Real-time Anomaly Detection in Surveillance Feeds

Abstract: Rapid advances in the surveillance infrastructure have enabled us to capture normal and anomalous events at scale, coupled with tremendous progress in computer vision and pattern recognition. However, the issue of timely response to potential threatening situations is still a problem at large. Various challenges such as low quality feeds, occlusion , clutter, lack of training data, adversarial attacks make it extremely hard for the network to achieve the desired and timely accuracy and performance, leading to hazardous situations that could have been potentially avoided. In this paper, we study state of the art approaches to tackle this problem and study their capabilities and limitations. Furthermore we also present the results of several experiments conducted to tackle this challenge from a supervised, unsupervised, generative and reinforcement perspective. We hope to present these results as an enabler for future work in this area.

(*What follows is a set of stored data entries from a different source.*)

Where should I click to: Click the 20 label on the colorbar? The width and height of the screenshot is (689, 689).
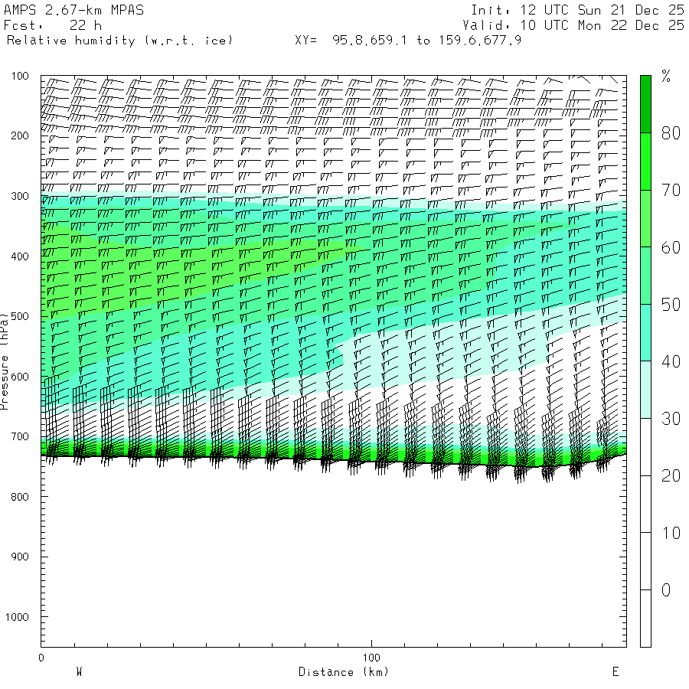click(671, 476)
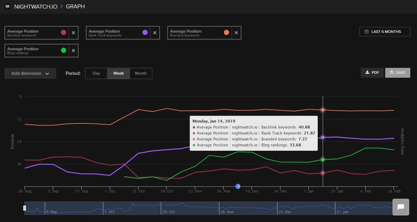Open the Add dimension dropdown

pyautogui.click(x=30, y=73)
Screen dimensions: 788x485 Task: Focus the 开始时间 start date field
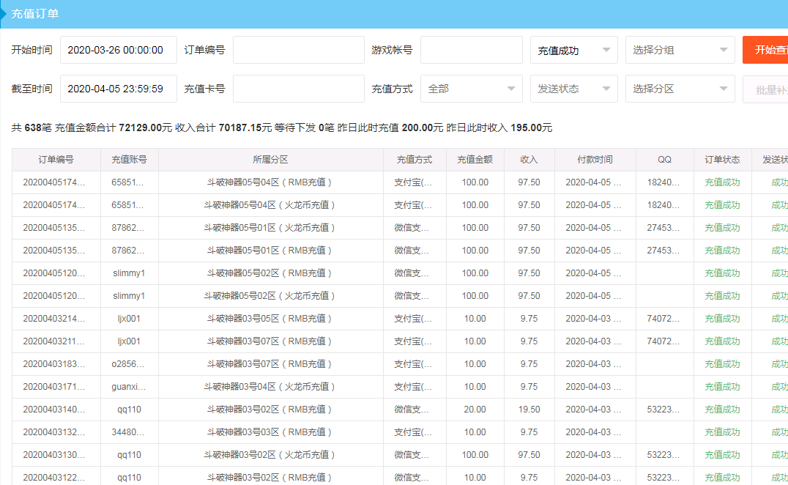coord(119,51)
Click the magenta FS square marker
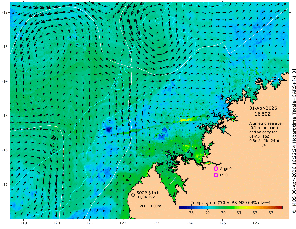The image size is (296, 229). (x=216, y=175)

Bio: Utkarsh Contractor is the Director of AI at Aisera, where he leads the data science team working on machine learning and artificial intelligence applications in the fields of Natural Language Processing and Vision. He is also pursuing his graduate degree at Stanford University, focussing his research and experiments on computer vision, using CNNs to analyze surveillance scene imagery and footages. Utkarsh has a decade of industry experience in Information Retrieval and Machine Learning working at companies such as LinkedIn and AT&T Labs.